Electricity and Water Do Not Mix
The number two cause of death due to flooding is electricity wires and power lines down and even in the water. Electricity can make a pond or standing water charged and deadly. Stay away from them, do not test to see if they are active. Contact your electrical company immediately if you see power lines or wires in or near any water.
If you had to evacuate, return home when officials have stated the area is safe.
Before you enter your home, check the outside and your property. Look for down power lines and gas lines that may be damaged. If you smell gas or hear a hissing noise, contact the fire department immediately. Keep pets and children away from the water and any dangerous places.
Approach your property carefully and check for any entry way damage, roofs that may be falling down, cracks in walls, windows and any outside damages.

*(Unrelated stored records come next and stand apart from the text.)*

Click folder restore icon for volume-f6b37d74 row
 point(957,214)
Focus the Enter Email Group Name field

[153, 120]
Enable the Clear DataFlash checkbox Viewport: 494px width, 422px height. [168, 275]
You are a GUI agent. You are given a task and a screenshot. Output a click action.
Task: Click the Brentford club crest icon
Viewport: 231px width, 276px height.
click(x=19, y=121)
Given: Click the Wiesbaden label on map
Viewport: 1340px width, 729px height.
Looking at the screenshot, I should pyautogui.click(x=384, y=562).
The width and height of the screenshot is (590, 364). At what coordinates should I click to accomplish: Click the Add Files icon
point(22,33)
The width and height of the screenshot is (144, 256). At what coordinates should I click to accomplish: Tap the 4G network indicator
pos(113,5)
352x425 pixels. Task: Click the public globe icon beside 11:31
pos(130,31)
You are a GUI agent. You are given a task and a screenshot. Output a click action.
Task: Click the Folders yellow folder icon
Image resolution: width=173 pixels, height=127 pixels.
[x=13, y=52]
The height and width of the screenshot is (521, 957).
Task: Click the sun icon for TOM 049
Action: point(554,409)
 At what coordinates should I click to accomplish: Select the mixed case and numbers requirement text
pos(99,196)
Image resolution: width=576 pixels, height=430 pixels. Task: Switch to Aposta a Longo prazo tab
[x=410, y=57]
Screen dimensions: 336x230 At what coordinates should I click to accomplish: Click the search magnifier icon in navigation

Inside your home may have chemicals such as cleaning supplies, gasoline from the garage, and other things commonly used in the home that are now scattered and need cleaning up. Wear gloves and protective clothing and rubber boots.
Check for snakes, some may be poisonous, and small animals on your property and inside your home, that may have come in with the flood.
Check your food and make sure to throw out anything you question. Throw away anything that has been effected by the flood waters. Do not use the waters for washing dishes or baths, ice cubes, or anything, remember this water is contaminated. Check with your local public heath department for a boil water recommendation or for treatment of any water.
Take pictures right away of any damages as your are checking your property and home for insurance purposes. If you can send the pictures to your email or upload to a photo website where you can store them. If anything happens to your camera or phone that takes pictures, you have a back up.
Contact After The Flood
Go to the RedCross.org/SafeandWell website and register. After a storm or event if you have internet access you can go online and let your friends and family know you are ok. If you do not have internet access you can call 1-800-GET-INFO and register or to let everyone know your ok.
Flood Insurance Tips
Homeowners Insurance does not cover flood damage. Flood Insurance is separate policy. Even if you do not live in a flood zone, consider flood insurance in Florida. Once their is a tropical storm or hurricane, in your area, there is a possibility of flooding. Without flood insurance you will pay out of pocket expenses for the damages. In many cases, it takes 30 days after the purchase for a policy to take effect contact us today for more information.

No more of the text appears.